Different combinations of these properties generate familiar algebraic structures: a set with a single closed binary operation is a magma; if the operation is associative it is a semigroup; adding an identity gives a monoid; and including inverses yields a group.
Common examples
Concrete instances make the notion clear. On the set of natural numbers, ordinary addition and multiplication are binary operations that are closed on that set. On collections of matrices, matrix addition is commutative and associative, while matrix multiplication is associative but generally not commutative. The composition of functions is a binary operation on a set of functions with compatible domains and codomains: composing f and g yields another function in the same family.
Other examples include set union and intersection on a power set, logical connectives such as AND and OR on truth values, string concatenation on an alphabet, and bitwise operations like XOR on binary words.

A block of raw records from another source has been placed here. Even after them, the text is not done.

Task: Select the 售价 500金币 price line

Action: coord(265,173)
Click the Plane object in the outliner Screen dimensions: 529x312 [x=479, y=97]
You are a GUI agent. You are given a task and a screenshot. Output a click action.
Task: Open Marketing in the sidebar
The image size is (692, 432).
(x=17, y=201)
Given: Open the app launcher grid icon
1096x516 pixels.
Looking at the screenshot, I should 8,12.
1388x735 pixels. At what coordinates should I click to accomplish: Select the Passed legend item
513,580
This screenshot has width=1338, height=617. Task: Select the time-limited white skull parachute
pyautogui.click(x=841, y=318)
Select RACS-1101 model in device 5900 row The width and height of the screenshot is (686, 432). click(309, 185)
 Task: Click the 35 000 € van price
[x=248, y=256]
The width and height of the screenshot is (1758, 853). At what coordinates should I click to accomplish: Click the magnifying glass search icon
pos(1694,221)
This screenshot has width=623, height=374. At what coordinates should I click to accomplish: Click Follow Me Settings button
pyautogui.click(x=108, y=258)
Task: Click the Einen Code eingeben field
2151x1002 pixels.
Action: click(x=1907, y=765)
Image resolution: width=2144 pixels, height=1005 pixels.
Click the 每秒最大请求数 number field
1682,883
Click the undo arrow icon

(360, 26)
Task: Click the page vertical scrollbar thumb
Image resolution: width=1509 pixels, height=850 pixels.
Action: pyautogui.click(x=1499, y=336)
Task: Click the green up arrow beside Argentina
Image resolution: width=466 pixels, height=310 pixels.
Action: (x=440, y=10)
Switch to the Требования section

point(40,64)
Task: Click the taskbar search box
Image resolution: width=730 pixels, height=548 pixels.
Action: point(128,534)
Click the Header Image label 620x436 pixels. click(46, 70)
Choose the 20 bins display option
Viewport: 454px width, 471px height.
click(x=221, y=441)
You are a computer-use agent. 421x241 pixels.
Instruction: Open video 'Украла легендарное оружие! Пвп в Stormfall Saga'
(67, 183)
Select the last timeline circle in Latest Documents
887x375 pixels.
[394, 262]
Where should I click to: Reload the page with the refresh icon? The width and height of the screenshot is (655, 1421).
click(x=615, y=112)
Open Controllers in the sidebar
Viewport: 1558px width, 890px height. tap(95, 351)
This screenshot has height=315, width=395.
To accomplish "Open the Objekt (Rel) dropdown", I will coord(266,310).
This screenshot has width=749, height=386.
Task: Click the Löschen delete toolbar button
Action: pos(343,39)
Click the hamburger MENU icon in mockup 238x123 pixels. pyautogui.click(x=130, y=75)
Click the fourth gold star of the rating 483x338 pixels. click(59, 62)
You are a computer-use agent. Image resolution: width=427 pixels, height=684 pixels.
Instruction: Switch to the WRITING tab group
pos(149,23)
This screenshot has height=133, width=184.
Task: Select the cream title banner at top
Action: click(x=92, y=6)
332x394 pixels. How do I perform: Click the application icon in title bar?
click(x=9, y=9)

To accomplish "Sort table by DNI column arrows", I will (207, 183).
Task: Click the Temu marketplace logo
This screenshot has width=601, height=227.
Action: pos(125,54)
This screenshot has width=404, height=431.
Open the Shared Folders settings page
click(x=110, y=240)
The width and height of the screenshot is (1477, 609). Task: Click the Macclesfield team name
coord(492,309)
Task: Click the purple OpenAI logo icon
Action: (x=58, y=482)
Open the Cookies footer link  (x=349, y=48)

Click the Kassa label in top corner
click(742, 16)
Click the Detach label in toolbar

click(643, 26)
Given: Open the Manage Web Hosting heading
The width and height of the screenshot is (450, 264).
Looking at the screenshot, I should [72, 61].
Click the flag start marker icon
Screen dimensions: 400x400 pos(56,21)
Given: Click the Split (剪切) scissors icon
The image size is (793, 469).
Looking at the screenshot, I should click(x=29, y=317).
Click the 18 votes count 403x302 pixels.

Distinctions and special cases
Binary operations are often assumed to be total and single-valued; there are also partial binary operations that are undefined for some pairs, and multivalued binary relations that associate several outputs to a pair. Some familiar arithmetic operations—subtraction and division—are binary operations on many number systems but lack properties such as commutativity or a two-sided identity in all contexts. An operation defined on one set that maps into another set is not a binary operation on the first set but can be viewed as a binary mapping or a mixed operation.
Importance and counting
Binary operations are central to algebra, order theory, logic, and computer science: they define the syntax and semantics of operators in programming languages, structure cryptographic schemes, and underlie combinatorial constructions. For a finite set with n elements, one can count the total number of distinct binary operations on it: each of the n^2 input pairs can be assigned any of n outputs, so there are n^{n^2} possible binary operations in total, illustrating the vast diversity of potential algebraic systems even for small n.
Understanding which properties an operation satisfies—associativity, commutativity, the existence of identities or inverses—allows mathematicians to classify systems and apply specialized techniques. The simple concept of combining two elements thus supports a wide array of theories and applications across mathematics and related fields.